DATASET ROWS:
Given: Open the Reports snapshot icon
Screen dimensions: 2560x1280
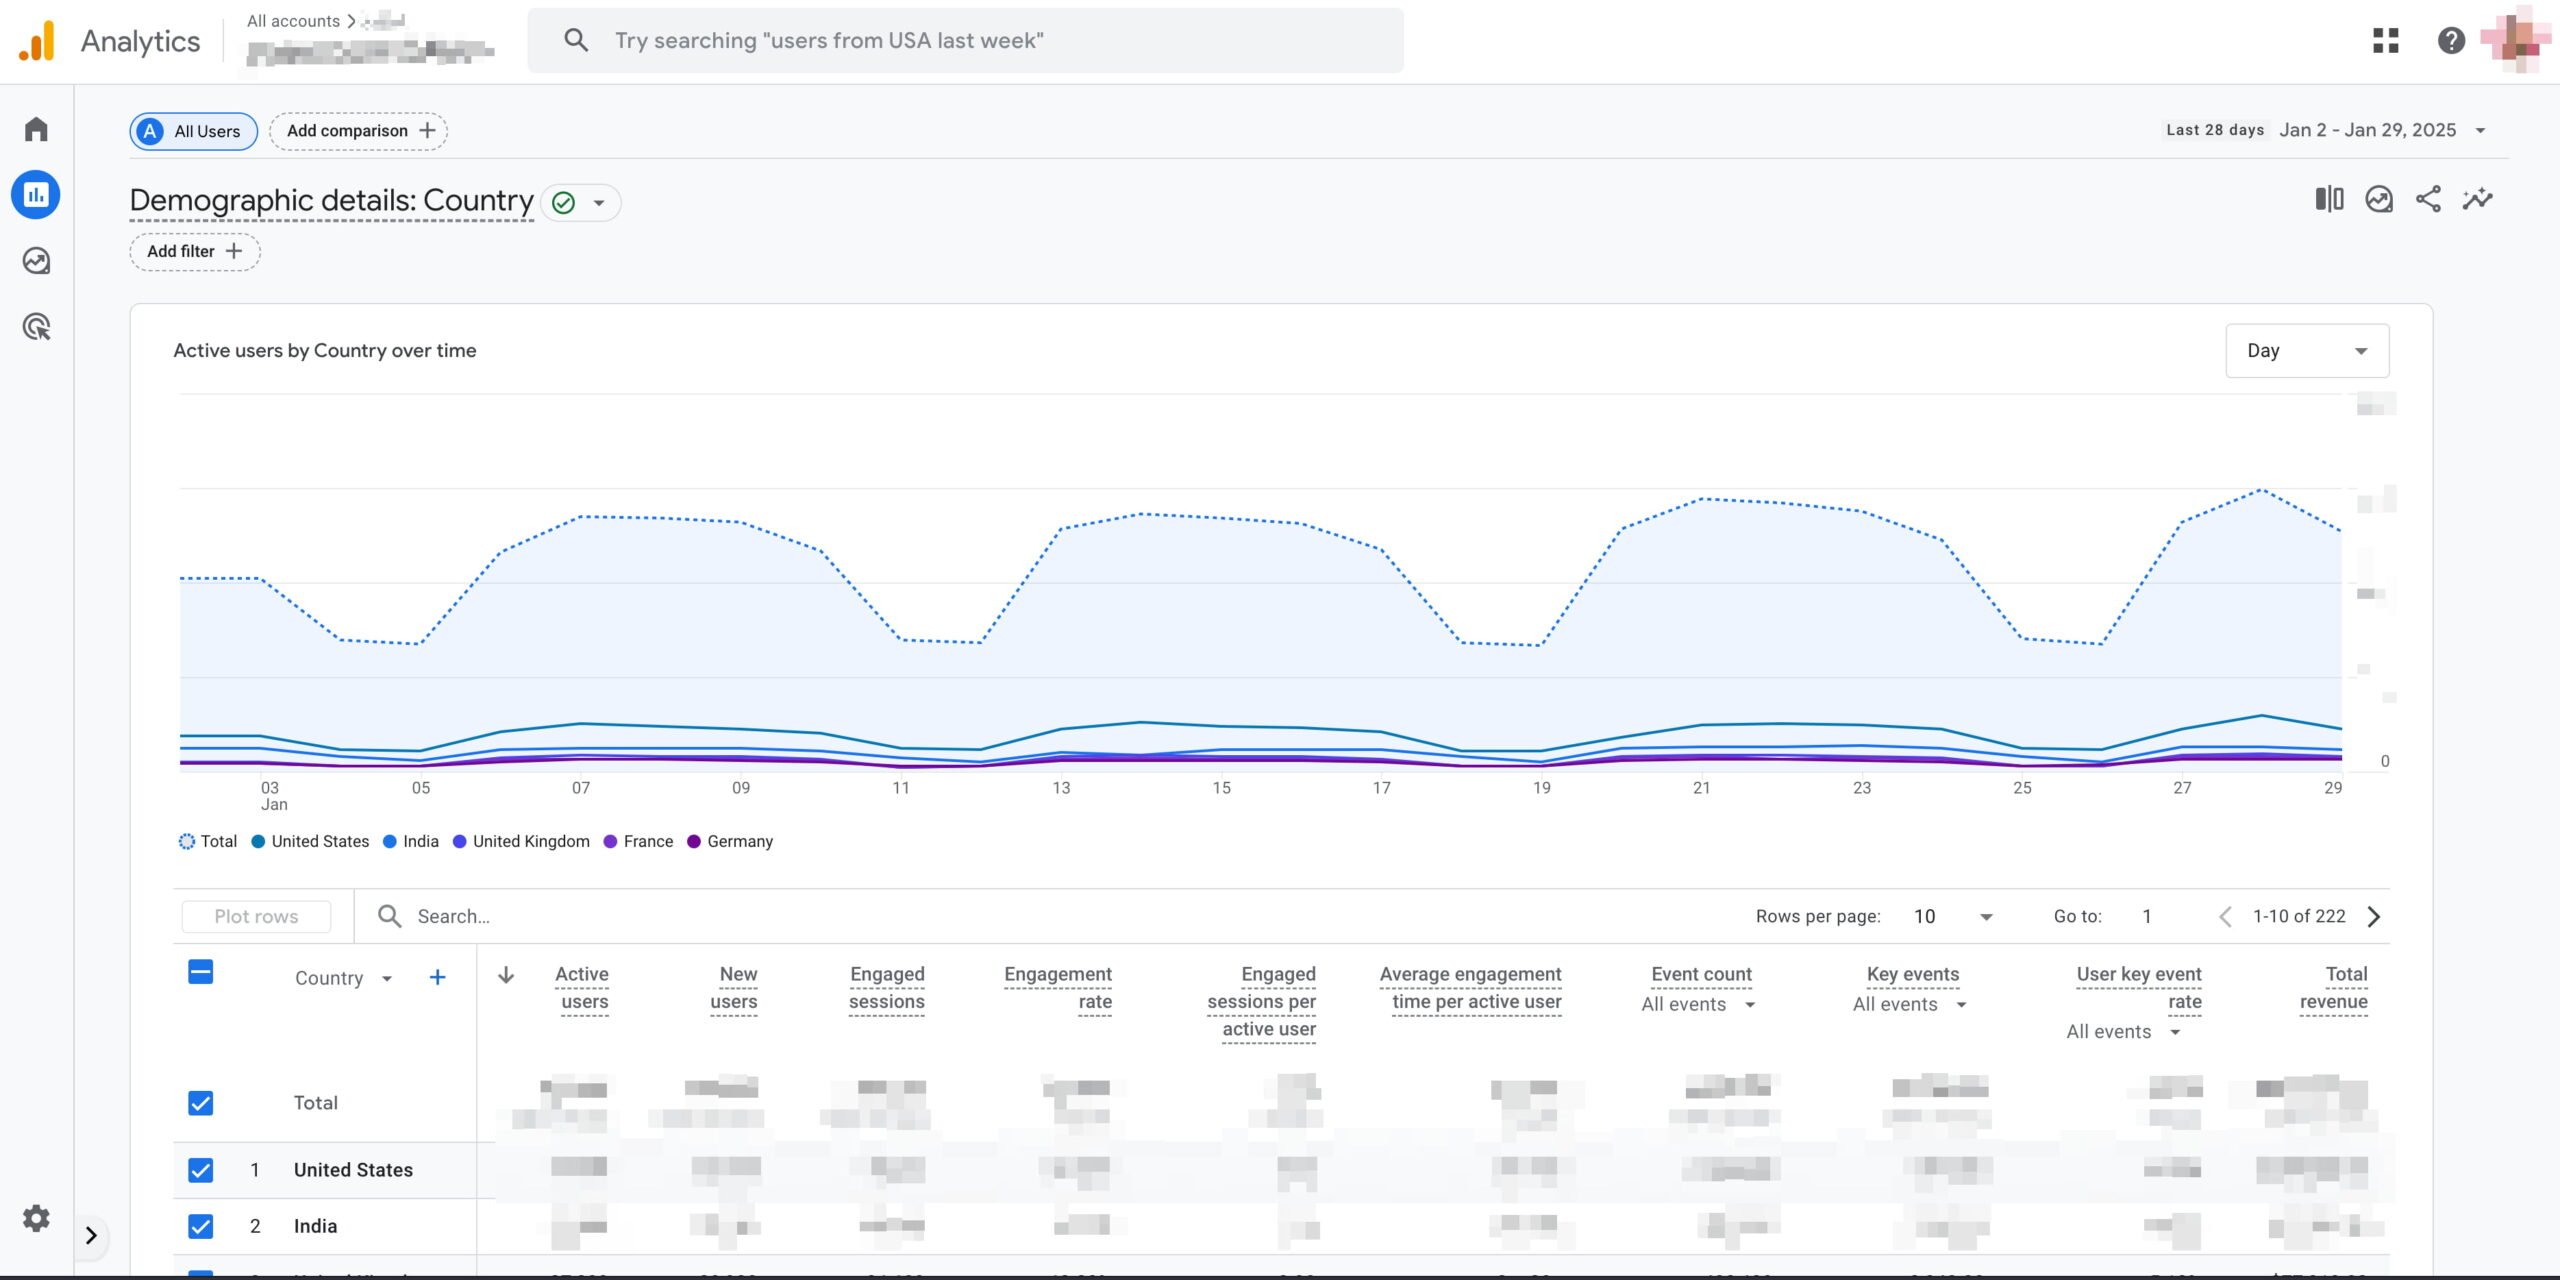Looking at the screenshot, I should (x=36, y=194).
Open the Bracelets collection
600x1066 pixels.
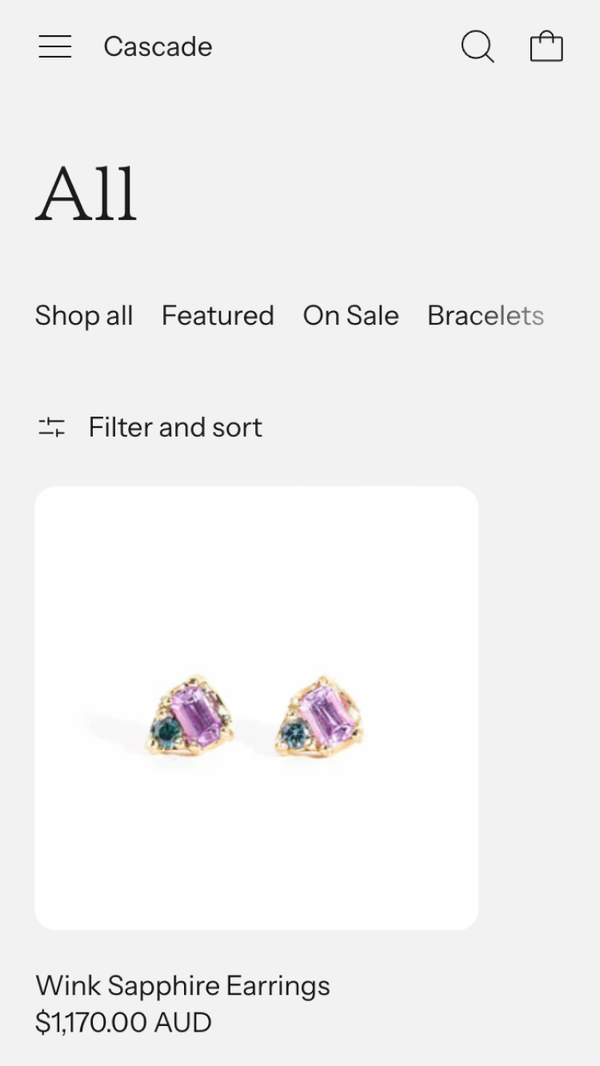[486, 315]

---

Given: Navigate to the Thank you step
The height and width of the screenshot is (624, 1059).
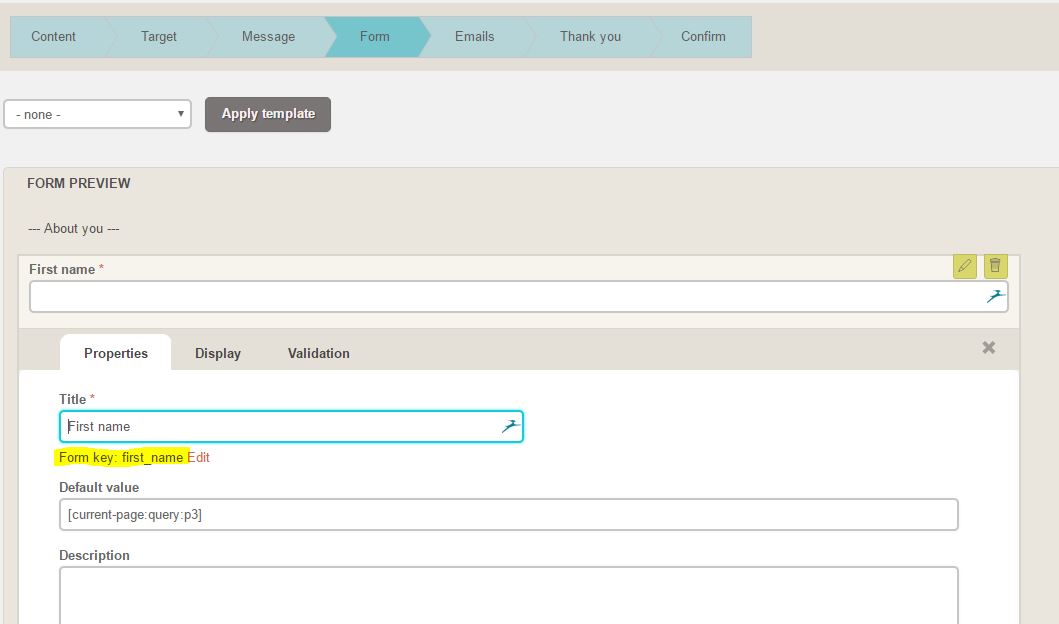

PROBLEM TO WORK ON: Copy the rows word for word, from the line containing "Given: Navigate to the Thank you step" through the line containing "The height and".

CORRECT RESULT:
Given: Navigate to the Thank you step
The height and width of the screenshot is (624, 1059).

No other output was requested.